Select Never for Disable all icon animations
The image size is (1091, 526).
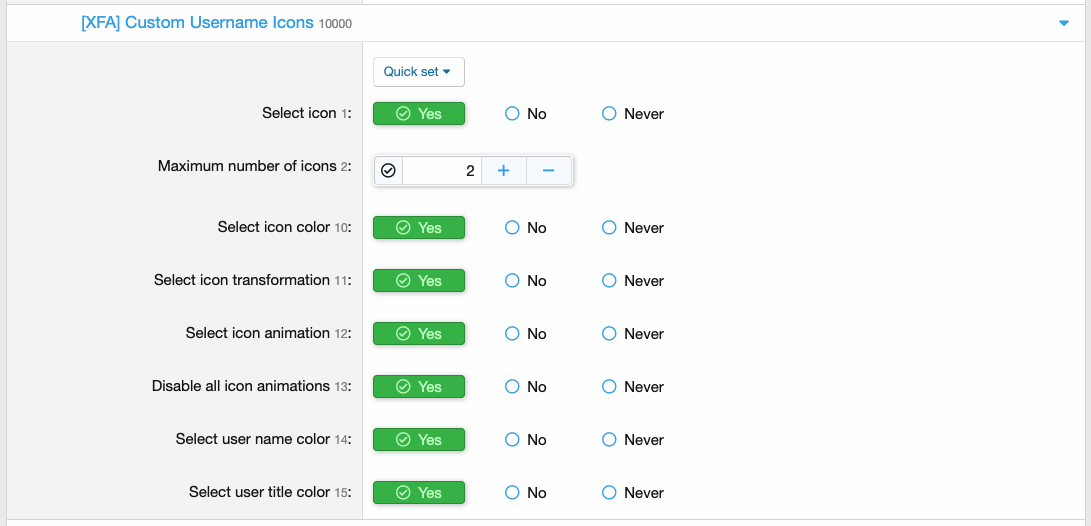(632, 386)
* * *
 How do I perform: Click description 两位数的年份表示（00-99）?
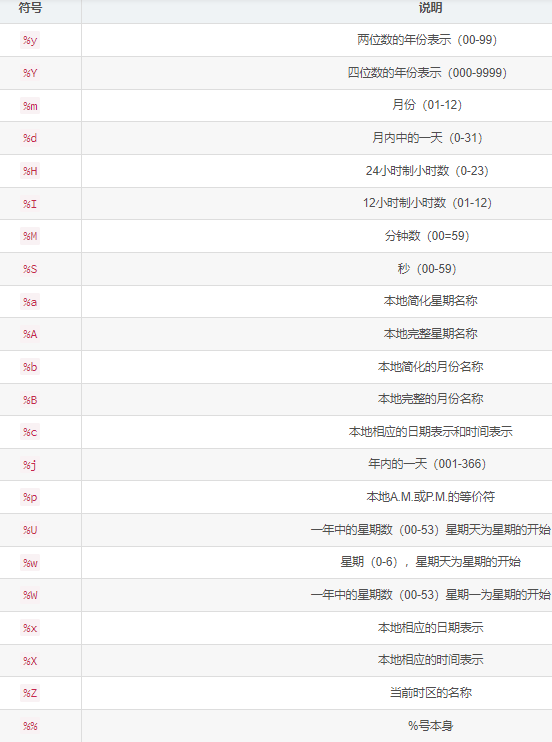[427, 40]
--
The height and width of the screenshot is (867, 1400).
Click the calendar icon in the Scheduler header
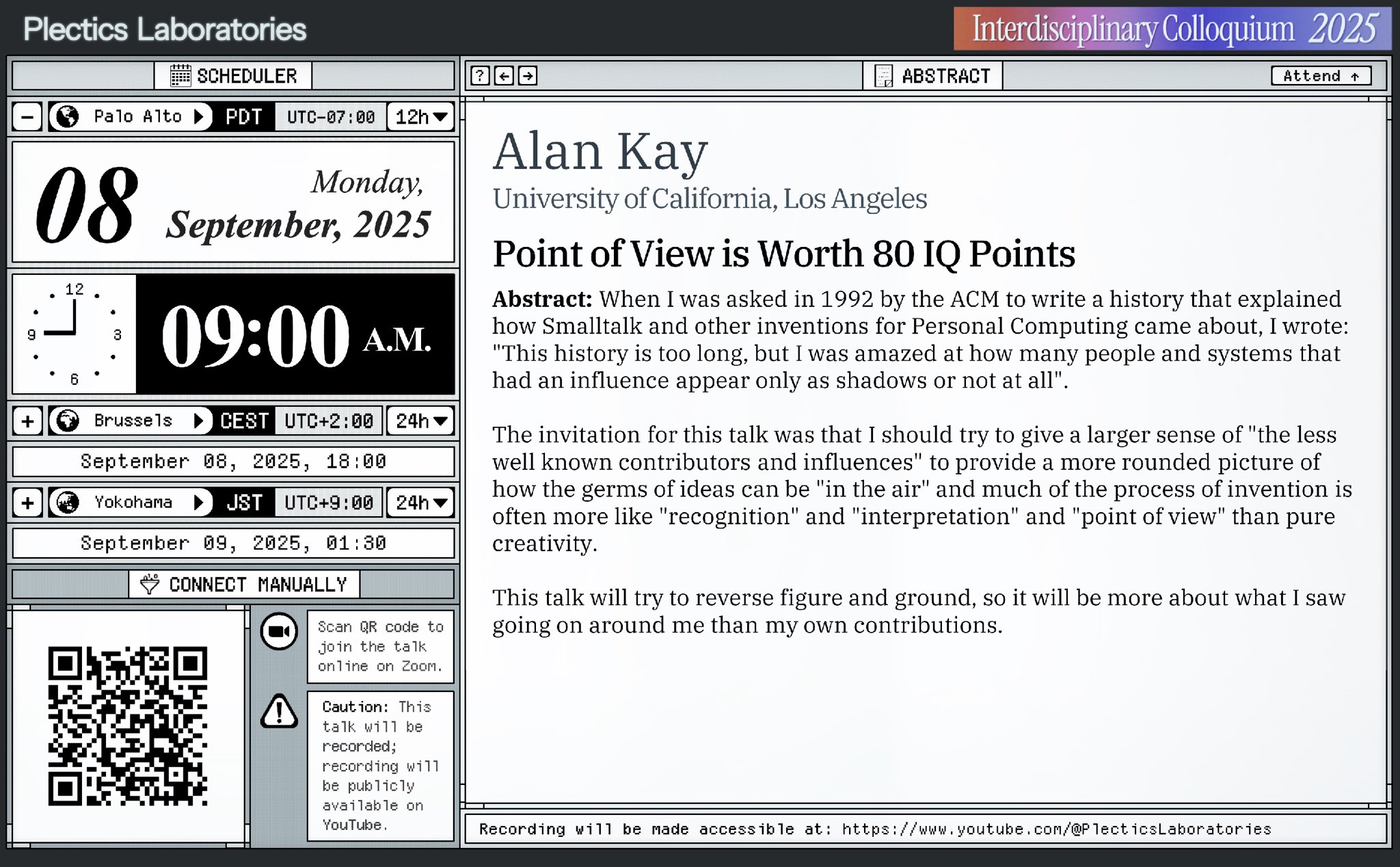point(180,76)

▶ [Exercise goal]: In the records, change "calendar icon" to "clock icon" in the lines starting at "The height and" and ending at "point(180,76)", leaving everything else as it is. Return only those lines, without the pictures.

▶ [Finished task]:
The height and width of the screenshot is (867, 1400).
Click the clock icon in the Scheduler header
point(180,76)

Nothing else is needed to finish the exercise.